> **INSTRUCTIONS TO FOLLOW**
Render the records as a Markdown table with the columns Row and Line. Begin at the first line of the records and stop after the line that contains "coord(90,65)", numbering each row and leaving out blank lines.

> **GIVEN RECORDS**
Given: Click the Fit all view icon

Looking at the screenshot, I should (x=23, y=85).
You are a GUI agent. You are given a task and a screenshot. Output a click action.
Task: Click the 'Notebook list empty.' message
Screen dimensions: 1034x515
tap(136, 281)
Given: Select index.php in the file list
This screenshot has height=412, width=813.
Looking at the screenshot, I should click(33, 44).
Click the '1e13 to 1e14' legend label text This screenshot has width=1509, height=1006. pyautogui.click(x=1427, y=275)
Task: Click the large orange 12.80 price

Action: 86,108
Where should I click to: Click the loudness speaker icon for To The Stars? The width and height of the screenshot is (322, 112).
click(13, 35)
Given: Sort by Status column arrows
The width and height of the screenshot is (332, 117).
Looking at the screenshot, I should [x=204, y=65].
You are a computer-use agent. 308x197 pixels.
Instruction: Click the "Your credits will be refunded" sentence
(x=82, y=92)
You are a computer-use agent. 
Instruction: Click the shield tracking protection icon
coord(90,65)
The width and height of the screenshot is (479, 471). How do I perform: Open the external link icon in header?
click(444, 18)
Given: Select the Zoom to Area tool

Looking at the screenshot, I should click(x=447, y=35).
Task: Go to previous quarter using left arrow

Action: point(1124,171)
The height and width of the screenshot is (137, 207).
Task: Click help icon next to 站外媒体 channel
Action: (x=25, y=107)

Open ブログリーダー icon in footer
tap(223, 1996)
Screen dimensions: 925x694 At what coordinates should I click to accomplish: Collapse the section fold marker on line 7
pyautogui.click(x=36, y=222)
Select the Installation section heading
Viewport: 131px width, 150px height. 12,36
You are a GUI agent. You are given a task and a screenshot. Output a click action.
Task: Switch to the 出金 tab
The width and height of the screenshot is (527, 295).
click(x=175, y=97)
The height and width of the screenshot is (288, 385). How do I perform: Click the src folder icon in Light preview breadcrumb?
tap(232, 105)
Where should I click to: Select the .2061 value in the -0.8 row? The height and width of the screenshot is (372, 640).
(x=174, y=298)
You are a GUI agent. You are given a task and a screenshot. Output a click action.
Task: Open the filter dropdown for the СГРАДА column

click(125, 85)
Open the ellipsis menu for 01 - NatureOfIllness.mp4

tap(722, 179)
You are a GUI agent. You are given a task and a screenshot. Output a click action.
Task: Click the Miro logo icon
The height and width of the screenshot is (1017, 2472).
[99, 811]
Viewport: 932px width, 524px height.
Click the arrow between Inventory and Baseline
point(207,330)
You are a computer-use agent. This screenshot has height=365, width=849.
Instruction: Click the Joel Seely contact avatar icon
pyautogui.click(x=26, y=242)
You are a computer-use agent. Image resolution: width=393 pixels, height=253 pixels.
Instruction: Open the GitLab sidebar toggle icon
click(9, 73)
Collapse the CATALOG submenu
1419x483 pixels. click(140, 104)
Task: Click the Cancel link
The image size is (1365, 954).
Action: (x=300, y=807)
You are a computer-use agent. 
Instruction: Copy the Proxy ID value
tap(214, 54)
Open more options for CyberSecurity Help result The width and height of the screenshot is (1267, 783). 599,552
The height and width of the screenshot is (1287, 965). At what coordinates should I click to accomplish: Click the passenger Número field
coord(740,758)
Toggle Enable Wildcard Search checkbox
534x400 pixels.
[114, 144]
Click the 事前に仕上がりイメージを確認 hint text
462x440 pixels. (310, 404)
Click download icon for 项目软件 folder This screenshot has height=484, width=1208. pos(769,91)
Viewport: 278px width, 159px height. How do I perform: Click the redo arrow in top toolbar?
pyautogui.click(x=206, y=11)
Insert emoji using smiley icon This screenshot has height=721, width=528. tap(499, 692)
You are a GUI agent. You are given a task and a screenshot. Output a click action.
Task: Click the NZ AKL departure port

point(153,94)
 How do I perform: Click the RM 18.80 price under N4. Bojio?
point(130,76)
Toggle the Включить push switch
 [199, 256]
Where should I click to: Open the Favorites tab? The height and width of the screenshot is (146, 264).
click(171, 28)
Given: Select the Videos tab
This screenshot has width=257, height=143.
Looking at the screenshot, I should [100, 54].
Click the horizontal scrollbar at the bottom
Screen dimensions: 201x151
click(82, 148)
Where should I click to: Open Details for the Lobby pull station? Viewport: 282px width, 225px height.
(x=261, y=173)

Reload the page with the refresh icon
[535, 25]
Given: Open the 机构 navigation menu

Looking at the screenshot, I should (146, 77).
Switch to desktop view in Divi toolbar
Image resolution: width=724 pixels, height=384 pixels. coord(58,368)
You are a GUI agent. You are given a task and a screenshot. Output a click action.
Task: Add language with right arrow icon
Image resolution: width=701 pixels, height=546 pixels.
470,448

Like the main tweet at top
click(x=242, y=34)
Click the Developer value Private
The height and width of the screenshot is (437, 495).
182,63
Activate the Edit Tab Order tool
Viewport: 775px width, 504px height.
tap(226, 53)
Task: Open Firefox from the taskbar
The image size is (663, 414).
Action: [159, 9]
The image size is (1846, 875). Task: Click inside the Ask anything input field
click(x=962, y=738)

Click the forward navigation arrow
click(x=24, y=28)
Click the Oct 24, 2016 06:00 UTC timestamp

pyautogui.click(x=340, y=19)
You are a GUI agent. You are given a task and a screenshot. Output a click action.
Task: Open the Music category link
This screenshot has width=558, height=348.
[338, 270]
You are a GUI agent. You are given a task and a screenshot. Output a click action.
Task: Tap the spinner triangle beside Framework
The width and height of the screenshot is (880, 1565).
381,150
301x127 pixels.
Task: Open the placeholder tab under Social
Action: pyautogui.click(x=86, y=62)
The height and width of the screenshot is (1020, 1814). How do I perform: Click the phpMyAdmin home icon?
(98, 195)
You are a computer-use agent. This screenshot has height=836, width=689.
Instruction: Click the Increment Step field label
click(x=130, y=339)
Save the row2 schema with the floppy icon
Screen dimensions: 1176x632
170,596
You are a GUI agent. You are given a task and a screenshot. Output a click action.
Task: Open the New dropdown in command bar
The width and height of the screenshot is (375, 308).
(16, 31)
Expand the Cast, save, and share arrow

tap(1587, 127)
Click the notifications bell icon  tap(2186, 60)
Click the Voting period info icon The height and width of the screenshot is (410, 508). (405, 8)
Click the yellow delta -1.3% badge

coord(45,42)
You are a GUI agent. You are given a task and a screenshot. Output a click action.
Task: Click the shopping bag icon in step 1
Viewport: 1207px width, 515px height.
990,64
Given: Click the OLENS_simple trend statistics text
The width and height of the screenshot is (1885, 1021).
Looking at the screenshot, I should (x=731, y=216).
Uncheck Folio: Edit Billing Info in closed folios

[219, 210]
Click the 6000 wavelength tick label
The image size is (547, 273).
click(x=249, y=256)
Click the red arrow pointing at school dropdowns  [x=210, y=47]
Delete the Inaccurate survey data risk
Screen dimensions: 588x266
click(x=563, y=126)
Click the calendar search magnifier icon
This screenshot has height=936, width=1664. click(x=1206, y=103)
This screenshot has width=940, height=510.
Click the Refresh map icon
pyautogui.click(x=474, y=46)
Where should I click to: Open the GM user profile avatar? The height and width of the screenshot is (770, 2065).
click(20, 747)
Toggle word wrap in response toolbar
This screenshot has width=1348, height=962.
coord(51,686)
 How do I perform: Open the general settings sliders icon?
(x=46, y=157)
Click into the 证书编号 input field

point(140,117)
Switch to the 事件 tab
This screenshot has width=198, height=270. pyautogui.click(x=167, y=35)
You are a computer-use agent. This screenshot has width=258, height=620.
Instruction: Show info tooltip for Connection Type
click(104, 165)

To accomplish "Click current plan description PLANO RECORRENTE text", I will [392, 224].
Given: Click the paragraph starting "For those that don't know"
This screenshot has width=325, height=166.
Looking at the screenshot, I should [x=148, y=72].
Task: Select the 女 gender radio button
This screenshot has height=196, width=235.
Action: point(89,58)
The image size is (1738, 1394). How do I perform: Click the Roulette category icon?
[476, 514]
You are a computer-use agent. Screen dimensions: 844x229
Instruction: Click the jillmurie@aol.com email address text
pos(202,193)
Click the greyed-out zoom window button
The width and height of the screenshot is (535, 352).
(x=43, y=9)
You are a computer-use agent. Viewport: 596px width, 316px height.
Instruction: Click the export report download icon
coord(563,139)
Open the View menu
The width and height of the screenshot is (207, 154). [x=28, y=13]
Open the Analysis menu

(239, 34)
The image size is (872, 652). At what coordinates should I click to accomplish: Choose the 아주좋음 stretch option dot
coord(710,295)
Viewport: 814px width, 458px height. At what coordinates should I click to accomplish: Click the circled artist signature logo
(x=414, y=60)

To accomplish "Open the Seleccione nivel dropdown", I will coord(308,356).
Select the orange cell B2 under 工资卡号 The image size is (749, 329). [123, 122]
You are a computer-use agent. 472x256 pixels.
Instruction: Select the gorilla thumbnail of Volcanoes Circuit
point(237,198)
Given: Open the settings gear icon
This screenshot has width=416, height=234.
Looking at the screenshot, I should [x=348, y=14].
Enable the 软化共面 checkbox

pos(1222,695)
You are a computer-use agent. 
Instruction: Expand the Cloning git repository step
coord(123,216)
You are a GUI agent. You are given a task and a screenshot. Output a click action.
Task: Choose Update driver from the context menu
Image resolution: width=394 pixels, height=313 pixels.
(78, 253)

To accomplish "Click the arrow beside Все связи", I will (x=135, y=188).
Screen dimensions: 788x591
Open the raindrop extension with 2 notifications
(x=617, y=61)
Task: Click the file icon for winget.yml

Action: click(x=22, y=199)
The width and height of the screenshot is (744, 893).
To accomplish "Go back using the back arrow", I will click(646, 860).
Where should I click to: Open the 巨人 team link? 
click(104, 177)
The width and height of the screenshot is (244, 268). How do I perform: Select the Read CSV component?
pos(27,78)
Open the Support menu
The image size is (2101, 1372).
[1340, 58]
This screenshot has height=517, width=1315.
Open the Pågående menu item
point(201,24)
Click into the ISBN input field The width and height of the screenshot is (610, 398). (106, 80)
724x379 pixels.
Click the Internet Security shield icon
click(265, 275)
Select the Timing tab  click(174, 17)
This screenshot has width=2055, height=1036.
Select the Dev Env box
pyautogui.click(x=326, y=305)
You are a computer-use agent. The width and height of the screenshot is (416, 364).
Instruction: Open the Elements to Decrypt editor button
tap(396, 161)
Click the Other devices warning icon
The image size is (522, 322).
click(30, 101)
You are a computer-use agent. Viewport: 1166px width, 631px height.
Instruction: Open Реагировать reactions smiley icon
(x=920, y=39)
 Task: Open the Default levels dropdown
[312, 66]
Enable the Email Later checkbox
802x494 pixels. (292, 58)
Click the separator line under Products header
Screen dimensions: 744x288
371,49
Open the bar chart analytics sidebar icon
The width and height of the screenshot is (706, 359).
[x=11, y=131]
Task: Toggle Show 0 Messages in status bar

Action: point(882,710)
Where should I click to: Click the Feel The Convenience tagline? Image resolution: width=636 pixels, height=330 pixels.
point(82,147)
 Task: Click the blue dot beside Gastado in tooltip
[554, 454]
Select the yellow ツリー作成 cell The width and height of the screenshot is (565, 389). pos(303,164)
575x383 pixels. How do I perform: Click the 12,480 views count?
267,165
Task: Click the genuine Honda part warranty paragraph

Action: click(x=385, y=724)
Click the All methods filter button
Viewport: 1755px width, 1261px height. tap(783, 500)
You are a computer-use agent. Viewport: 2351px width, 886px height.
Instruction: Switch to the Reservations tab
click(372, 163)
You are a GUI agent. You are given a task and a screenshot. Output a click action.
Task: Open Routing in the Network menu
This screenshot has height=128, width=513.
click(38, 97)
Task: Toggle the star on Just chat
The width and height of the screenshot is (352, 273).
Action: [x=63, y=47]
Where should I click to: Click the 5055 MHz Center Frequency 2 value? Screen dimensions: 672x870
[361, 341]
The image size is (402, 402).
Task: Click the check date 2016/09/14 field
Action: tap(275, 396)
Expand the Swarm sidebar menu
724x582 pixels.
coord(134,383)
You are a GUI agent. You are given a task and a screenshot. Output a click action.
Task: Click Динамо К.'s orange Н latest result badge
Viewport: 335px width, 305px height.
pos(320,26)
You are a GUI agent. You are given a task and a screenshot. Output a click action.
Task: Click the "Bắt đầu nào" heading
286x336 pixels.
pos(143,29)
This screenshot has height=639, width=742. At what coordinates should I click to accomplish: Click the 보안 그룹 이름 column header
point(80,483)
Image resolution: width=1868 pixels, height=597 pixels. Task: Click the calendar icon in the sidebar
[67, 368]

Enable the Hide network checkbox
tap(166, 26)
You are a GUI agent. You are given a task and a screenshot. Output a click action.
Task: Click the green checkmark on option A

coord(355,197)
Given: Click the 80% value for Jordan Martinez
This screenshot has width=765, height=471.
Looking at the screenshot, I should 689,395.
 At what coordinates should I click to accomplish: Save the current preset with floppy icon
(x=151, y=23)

> **RESULT OF THE TASK**
| Row | Line |
|---|---|
| 1 | Given: Click the Fit all view icon |
| 2 | Looking at the screenshot, I should (x=23, y=85). |
| 3 | You are a GUI agent. You are given a task and a screenshot. Output a click action. |
| 4 | Task: Click the 'Notebook list empty.' message |
| 5 | Screen dimensions: 1034x515 |
| 6 | tap(136, 281) |
| 7 | Given: Select index.php in the file list |
| 8 | This screenshot has height=412, width=813. |
| 9 | Looking at the screenshot, I should click(33, 44). |
| 10 | Click the '1e13 to 1e14' legend label text This screenshot has width=1509, height=1006. pyautogui.click(x=1427, y=275) |
| 11 | Task: Click the large orange 12.80 price |
| 12 | Action: 86,108 |
| 13 | Where should I click to: Click the loudness speaker icon for To The Stars? The width and height of the screenshot is (322, 112). |
| 14 | click(13, 35) |
| 15 | Given: Sort by Status column arrows |
| 16 | The width and height of the screenshot is (332, 117). |
| 17 | Looking at the screenshot, I should [x=204, y=65]. |
| 18 | You are a computer-use agent. 308x197 pixels. |
| 19 | Instruction: Click the "Your credits will be refunded" sentence |
| 20 | (x=82, y=92) |
| 21 | You are a computer-use agent.  |
| 22 | Instruction: Click the shield tracking protection icon |
| 23 | coord(90,65) |